→ **Document extract**
◇ ◇ ◇ ◇ ◇

Who: James Romm is a professor of classics at Bard College, with a specialty in ancient Greek and Roman history. His latest book, Dying Every Day examines the relationship between Roman emperor Nero and his adviser Seneca the Younger. These two men would be remembered by historians for very different legacies. Nero’s brutal 14-year reign was punctuated by the “Great Fire of Rome“, which burned down most of his Empire’s capital city. Seneca’s philosophical writings influenced Western thought long after his death. But his legacy was also compromised by a binding service to Nero, whom Seneca was recruited to tutor by the emperor’s mother Agrippina the Younger. The relationship echoed that of Greek philosopher Aristotle’s tutelage of Alexander the Great — whose conquests and legacy Romm examined in his 2011 book, Ghost on the Throne. Moreover, his earlier writings about the Hellenistic world drew filmmaker Oliver Stone to consult Romm during research for his 2004 film, Alexander. Camera In The Sun spoke with Romm for an April 2014 interview about Nero and Seneca, their portrayal on screen and stage, and his take on how television miniseries like I, Claudius and Rome have portrayed the Roman Empire and the Republic it replaced.
What is the significance of your title, Dying Every Day?
It’s a phrase from Seneca. He writes it twice in the course of his life — once early, and once late — to describe the progress of human life dying every day. From the moment we’re born, we’re on a journey toward the grave. We talk about old people as dying, or sick people as dying. But in fact, we’re all dying. So that’s a very grim and maybe nihilistic viewpoint. But it was very much in line with Seneca’s worldview, and his personality. He looked at the dark side a lot of the time. He was interested in suicide. He was interested in apocalypse. He was interested in death of all kinds. It characterizes his philosophy, but also his life story. Because he was dying the whole time he was under Nero’s power. He had to give up all of his most cherished ideals, and then found he couldn’t get away, even when he wanted to. So he was living a kind of death.

◇ ◇ ◇ ◇ ◇

[Word and item position data]
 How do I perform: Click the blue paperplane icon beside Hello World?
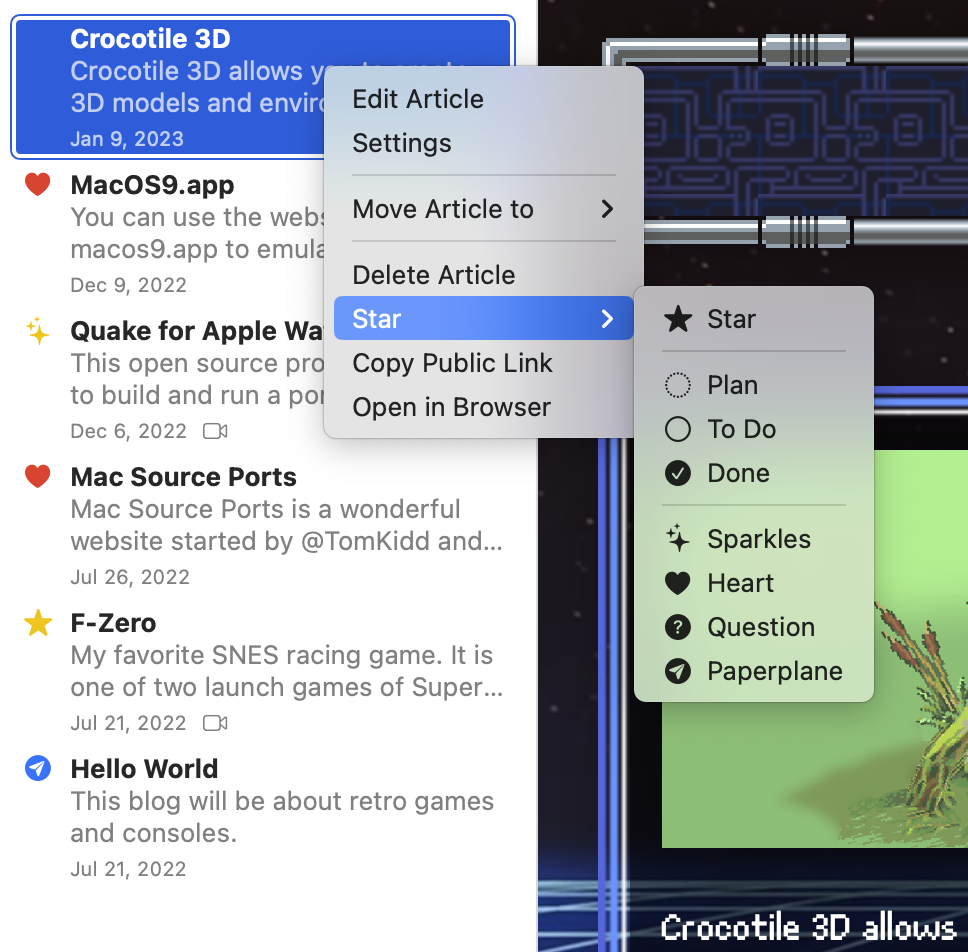pos(37,769)
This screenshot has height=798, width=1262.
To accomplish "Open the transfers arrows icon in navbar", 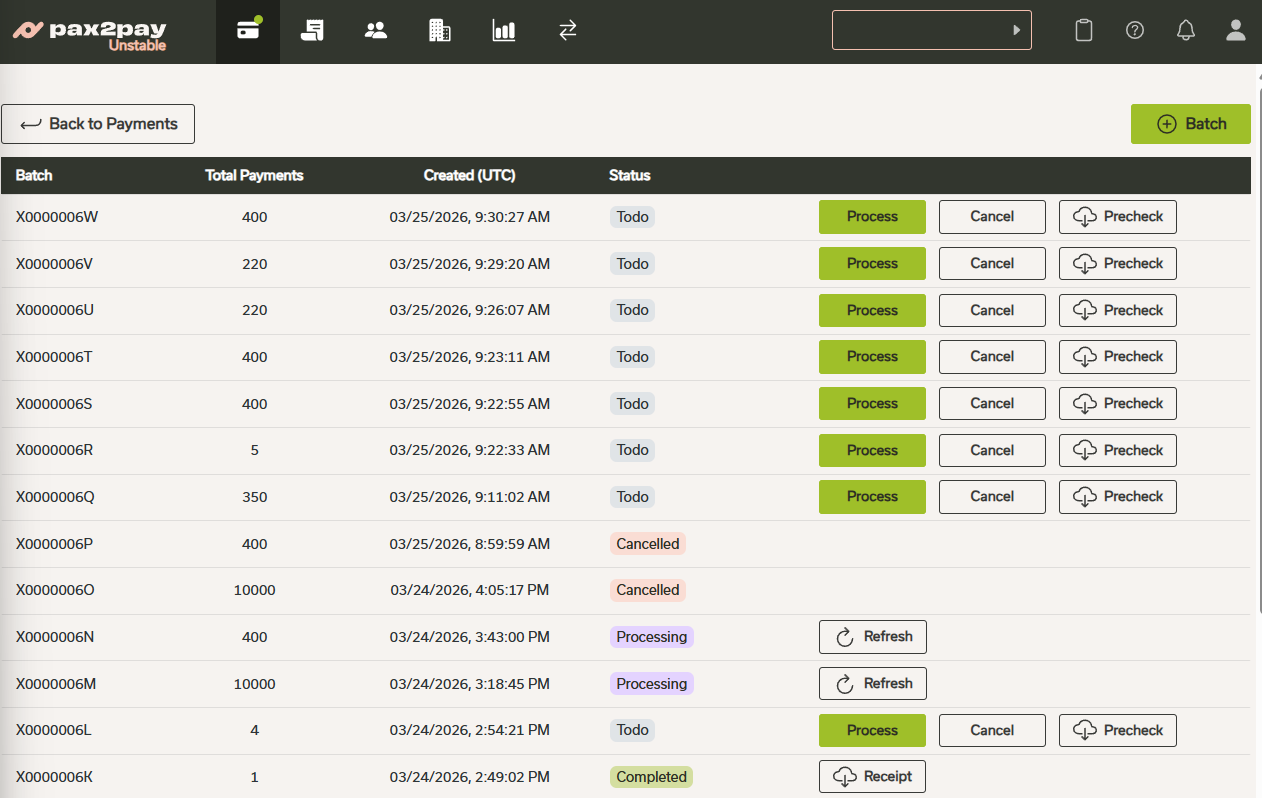I will click(568, 31).
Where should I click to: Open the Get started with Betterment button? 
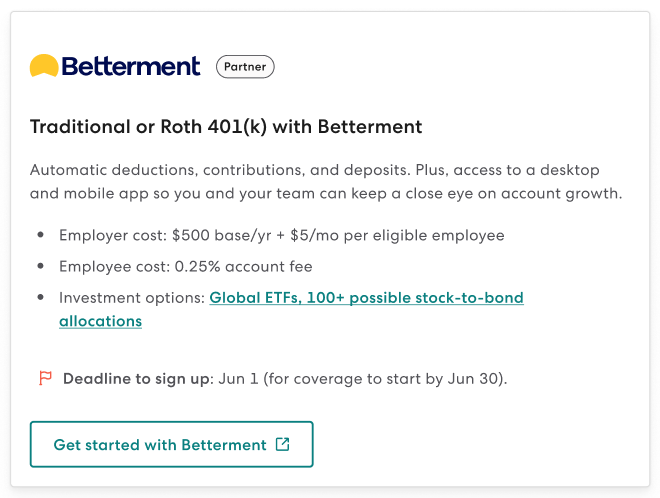(x=172, y=444)
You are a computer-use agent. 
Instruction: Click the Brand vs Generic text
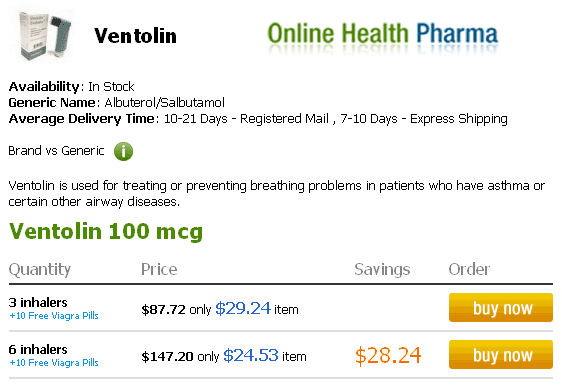(56, 151)
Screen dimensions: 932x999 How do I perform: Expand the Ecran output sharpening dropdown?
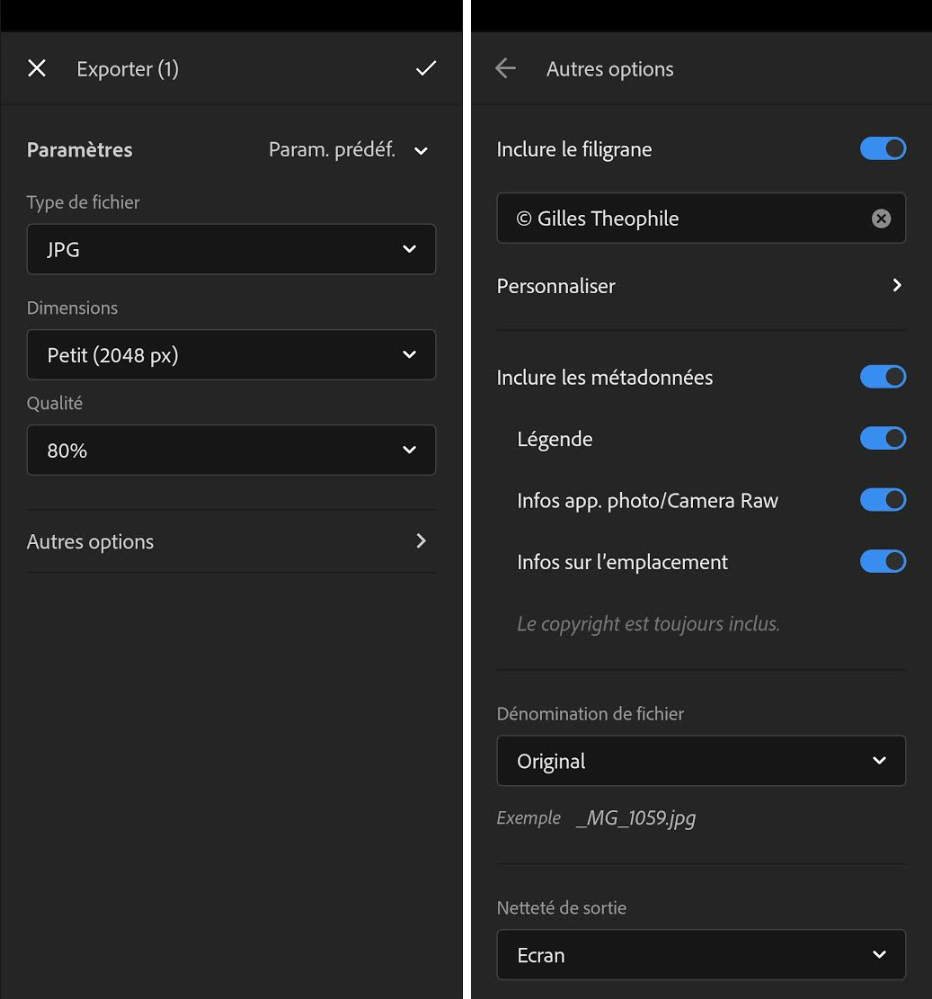[x=701, y=954]
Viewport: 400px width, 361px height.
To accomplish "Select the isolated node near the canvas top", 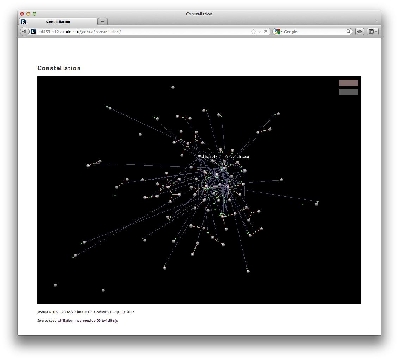I will (x=173, y=87).
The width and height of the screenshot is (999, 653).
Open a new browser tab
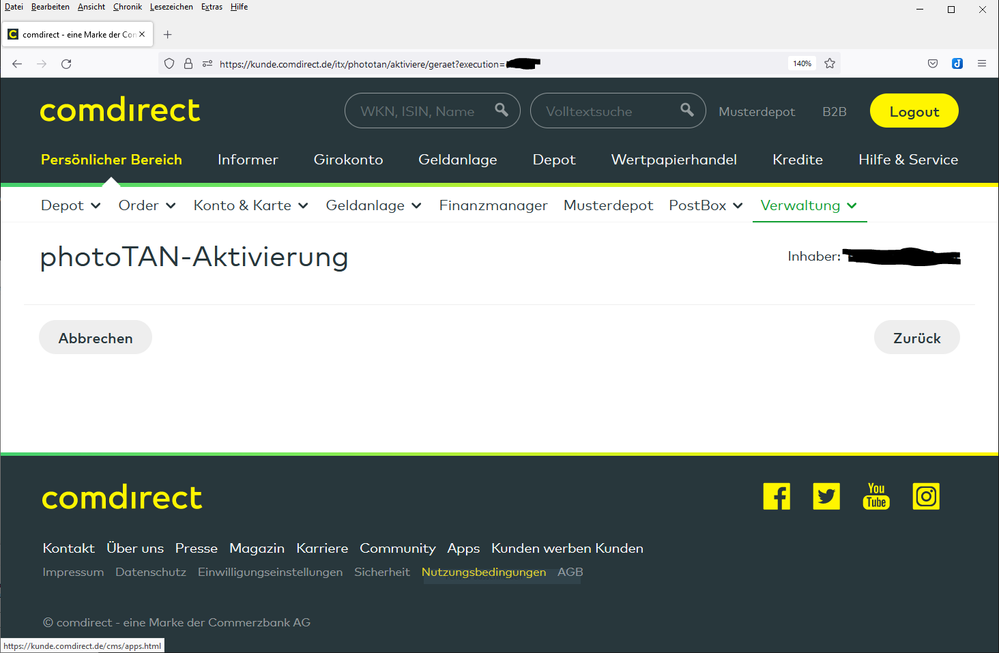[x=167, y=34]
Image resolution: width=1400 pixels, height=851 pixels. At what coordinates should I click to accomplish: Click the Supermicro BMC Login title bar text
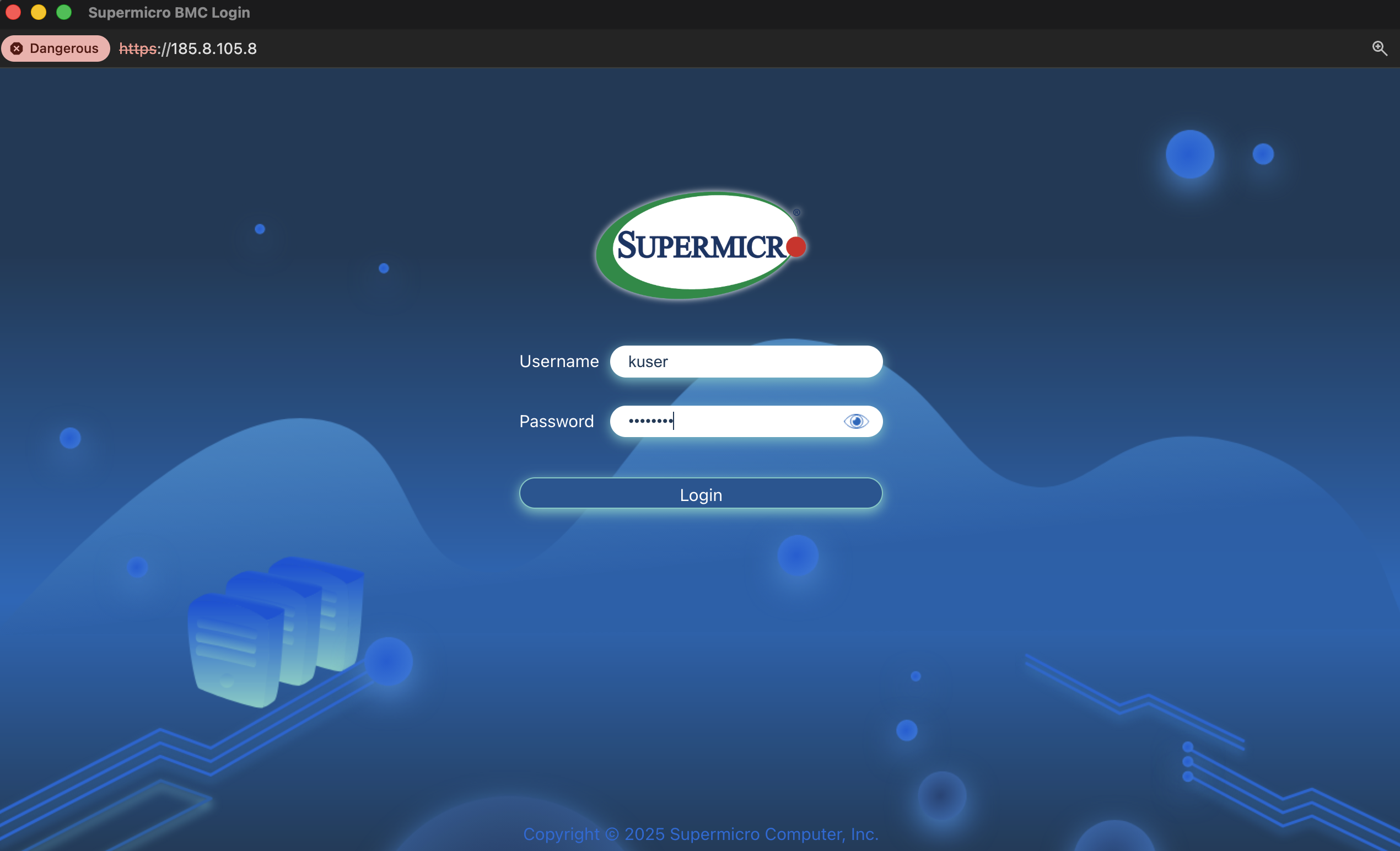click(x=169, y=12)
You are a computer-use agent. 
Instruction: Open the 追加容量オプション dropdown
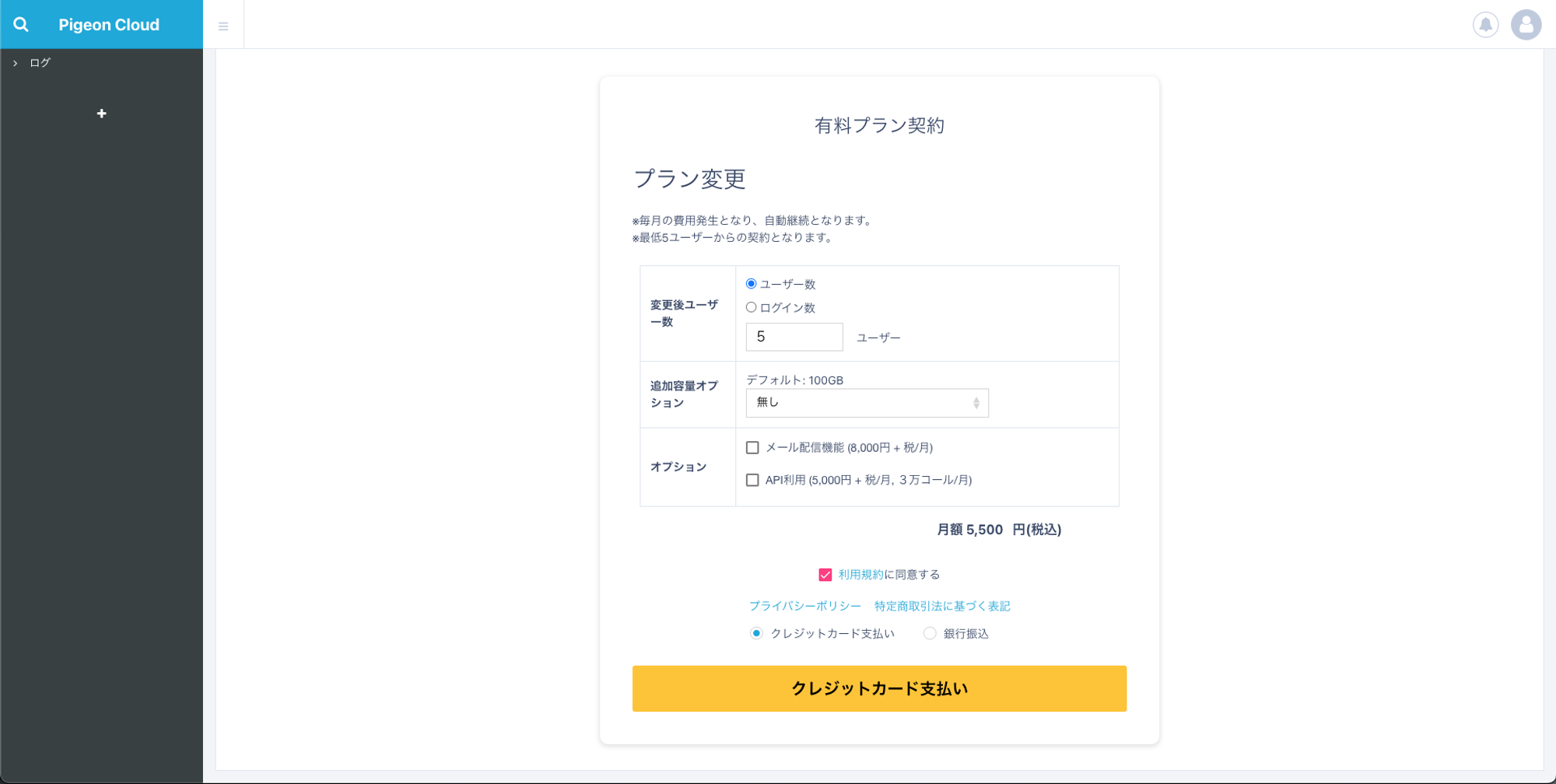click(867, 403)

◇ ◇ ◇ ◇ ◇

→ **Tasks to carry out**
A: In the interview with James Romm, who recruited Seneca to tutor Nero?
B: Carry on the interview with James Romm from where it stops.
The records are separate material, unrelated to the interview with James Romm.

→ **Outputs by task**
A: Nero's mother, Agrippina the Younger.

B:
He was really the first philosopher in antiquity to write in very personal terms about his own struggles and his own moral dilemmas. Socrates never wrote anything, and Plato and Aristotle were both writing in abstract terms, or using Socrates as a mouthpiece. And then further figures, early stoics and epicureans, were writing more or less abstractly about moral problems. But Seneca really personalized it, and wrote in the first person a lot of the time — himself a test case for a lot of his moral precepts.
He was appointed as Nero’s tutor when Nero was only 12, when his mother Agrippina was grooming him to be the next Princeps. Nero didn’t have a father, didn’t have any adult male figure in his life, so he needed guidance. Rome needed to see that he was being well-trained and well-educated, so his mother appointed the best teacher she could think of, which was Seneca — a man who had already written widely, who had gained a reputation as a great literary figure, a great philosopher… and who happened to be in exile. So he could be recalled and put forever into Agrippina’s debt.
We don’t know how often they met, or where, or what their personal interactions were like. All we know is that Agrippina was not keen on having her son taught philosophy. She thought it was a waste of time. She wanted Nero taught rhetoric, oratory, the kind of things he would need as a ruler. Seneca does talk in his letters that he wrote at the end of his life about certain kinds of students, and how to educate them. And there’s some thought that he was referring obliquely to Nero. But it’s really hard to know.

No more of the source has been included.